Exercise — Copy the records below character for character.

START Given information

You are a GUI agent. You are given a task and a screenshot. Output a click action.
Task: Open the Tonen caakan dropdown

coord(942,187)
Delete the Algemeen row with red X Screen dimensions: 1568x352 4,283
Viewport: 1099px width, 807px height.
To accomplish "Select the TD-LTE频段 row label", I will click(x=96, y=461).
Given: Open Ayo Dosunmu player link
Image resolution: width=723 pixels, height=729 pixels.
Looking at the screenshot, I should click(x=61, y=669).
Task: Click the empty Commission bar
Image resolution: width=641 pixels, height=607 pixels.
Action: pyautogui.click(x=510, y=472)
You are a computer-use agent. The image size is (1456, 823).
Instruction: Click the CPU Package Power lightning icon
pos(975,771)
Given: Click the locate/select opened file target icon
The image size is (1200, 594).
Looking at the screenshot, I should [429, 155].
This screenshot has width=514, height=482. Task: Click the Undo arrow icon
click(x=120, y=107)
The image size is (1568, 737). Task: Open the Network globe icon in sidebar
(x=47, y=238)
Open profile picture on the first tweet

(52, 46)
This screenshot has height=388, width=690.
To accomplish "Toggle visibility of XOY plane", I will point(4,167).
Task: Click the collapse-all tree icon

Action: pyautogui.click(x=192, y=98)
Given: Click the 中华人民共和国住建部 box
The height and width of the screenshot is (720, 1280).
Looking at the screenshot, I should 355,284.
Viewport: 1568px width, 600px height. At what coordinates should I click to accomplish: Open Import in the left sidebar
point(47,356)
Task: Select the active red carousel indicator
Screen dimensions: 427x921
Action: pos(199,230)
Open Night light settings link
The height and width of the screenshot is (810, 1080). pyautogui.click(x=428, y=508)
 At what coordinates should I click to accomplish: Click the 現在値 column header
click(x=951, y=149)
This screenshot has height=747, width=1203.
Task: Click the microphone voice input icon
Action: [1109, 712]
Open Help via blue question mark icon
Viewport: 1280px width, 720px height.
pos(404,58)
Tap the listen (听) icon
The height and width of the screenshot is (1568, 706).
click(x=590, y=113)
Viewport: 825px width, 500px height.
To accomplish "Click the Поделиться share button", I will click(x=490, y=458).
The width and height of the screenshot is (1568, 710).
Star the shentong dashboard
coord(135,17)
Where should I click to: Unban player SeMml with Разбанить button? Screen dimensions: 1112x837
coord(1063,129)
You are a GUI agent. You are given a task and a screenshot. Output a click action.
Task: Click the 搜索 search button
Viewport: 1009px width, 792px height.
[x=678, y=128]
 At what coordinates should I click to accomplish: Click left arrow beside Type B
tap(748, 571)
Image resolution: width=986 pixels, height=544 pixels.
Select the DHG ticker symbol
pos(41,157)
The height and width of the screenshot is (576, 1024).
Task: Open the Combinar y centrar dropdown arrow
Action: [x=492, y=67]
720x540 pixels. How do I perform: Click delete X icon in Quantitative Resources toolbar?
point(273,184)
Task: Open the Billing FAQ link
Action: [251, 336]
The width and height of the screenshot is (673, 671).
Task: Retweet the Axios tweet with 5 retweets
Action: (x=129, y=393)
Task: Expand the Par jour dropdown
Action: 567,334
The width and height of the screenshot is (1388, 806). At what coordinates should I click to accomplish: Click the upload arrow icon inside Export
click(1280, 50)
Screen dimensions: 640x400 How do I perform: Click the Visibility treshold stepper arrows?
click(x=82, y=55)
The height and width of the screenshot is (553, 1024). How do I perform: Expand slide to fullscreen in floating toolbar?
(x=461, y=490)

END Given information

Your response —
You are a GUI agent. You are given a task and a screenshot. Output a click action.
Task: Open the Tonen caakan dropdown

coord(942,187)
Delete the Algemeen row with red X Screen dimensions: 1568x352 4,283
Viewport: 1099px width, 807px height.
To accomplish "Select the TD-LTE频段 row label", I will click(x=96, y=461).
Given: Open Ayo Dosunmu player link
Image resolution: width=723 pixels, height=729 pixels.
Looking at the screenshot, I should click(x=61, y=669).
Task: Click the empty Commission bar
Image resolution: width=641 pixels, height=607 pixels.
Action: pyautogui.click(x=510, y=472)
You are a computer-use agent. The image size is (1456, 823).
Instruction: Click the CPU Package Power lightning icon
pos(975,771)
Given: Click the locate/select opened file target icon
The image size is (1200, 594).
Looking at the screenshot, I should [429, 155].
This screenshot has width=514, height=482. Task: Click the Undo arrow icon
click(x=120, y=107)
The image size is (1568, 737). Task: Open the Network globe icon in sidebar
(x=47, y=238)
Open profile picture on the first tweet

(52, 46)
This screenshot has height=388, width=690.
To accomplish "Toggle visibility of XOY plane", I will point(4,167).
Task: Click the collapse-all tree icon

Action: pyautogui.click(x=192, y=98)
Given: Click the 中华人民共和国住建部 box
The height and width of the screenshot is (720, 1280).
Looking at the screenshot, I should 355,284.
Viewport: 1568px width, 600px height. At what coordinates should I click to accomplish: Open Import in the left sidebar
point(47,356)
Task: Select the active red carousel indicator
Screen dimensions: 427x921
Action: pos(199,230)
Open Night light settings link
The height and width of the screenshot is (810, 1080). pyautogui.click(x=428, y=508)
 At what coordinates should I click to accomplish: Click the 現在値 column header
click(x=951, y=149)
This screenshot has height=747, width=1203.
Task: Click the microphone voice input icon
Action: [1109, 712]
Open Help via blue question mark icon
Viewport: 1280px width, 720px height.
pos(404,58)
Tap the listen (听) icon
The height and width of the screenshot is (1568, 706).
click(x=590, y=113)
Viewport: 825px width, 500px height.
To accomplish "Click the Поделиться share button", I will click(x=490, y=458).
The width and height of the screenshot is (1568, 710).
Star the shentong dashboard
coord(135,17)
Where should I click to: Unban player SeMml with Разбанить button? Screen dimensions: 1112x837
coord(1063,129)
You are a GUI agent. You are given a task and a screenshot. Output a click action.
Task: Click the 搜索 search button
Viewport: 1009px width, 792px height.
[x=678, y=128]
 At what coordinates should I click to accomplish: Click left arrow beside Type B
tap(748, 571)
Image resolution: width=986 pixels, height=544 pixels.
Select the DHG ticker symbol
pos(41,157)
The height and width of the screenshot is (576, 1024).
Task: Open the Combinar y centrar dropdown arrow
Action: [x=492, y=67]
720x540 pixels. How do I perform: Click delete X icon in Quantitative Resources toolbar?
point(273,184)
Task: Open the Billing FAQ link
Action: [251, 336]
The width and height of the screenshot is (673, 671).
Task: Retweet the Axios tweet with 5 retweets
Action: (x=129, y=393)
Task: Expand the Par jour dropdown
Action: 567,334
The width and height of the screenshot is (1388, 806). At what coordinates should I click to accomplish: Click the upload arrow icon inside Export
click(1280, 50)
Screen dimensions: 640x400 How do I perform: Click the Visibility treshold stepper arrows?
click(x=82, y=55)
The height and width of the screenshot is (553, 1024). How do I perform: Expand slide to fullscreen in floating toolbar?
(x=461, y=490)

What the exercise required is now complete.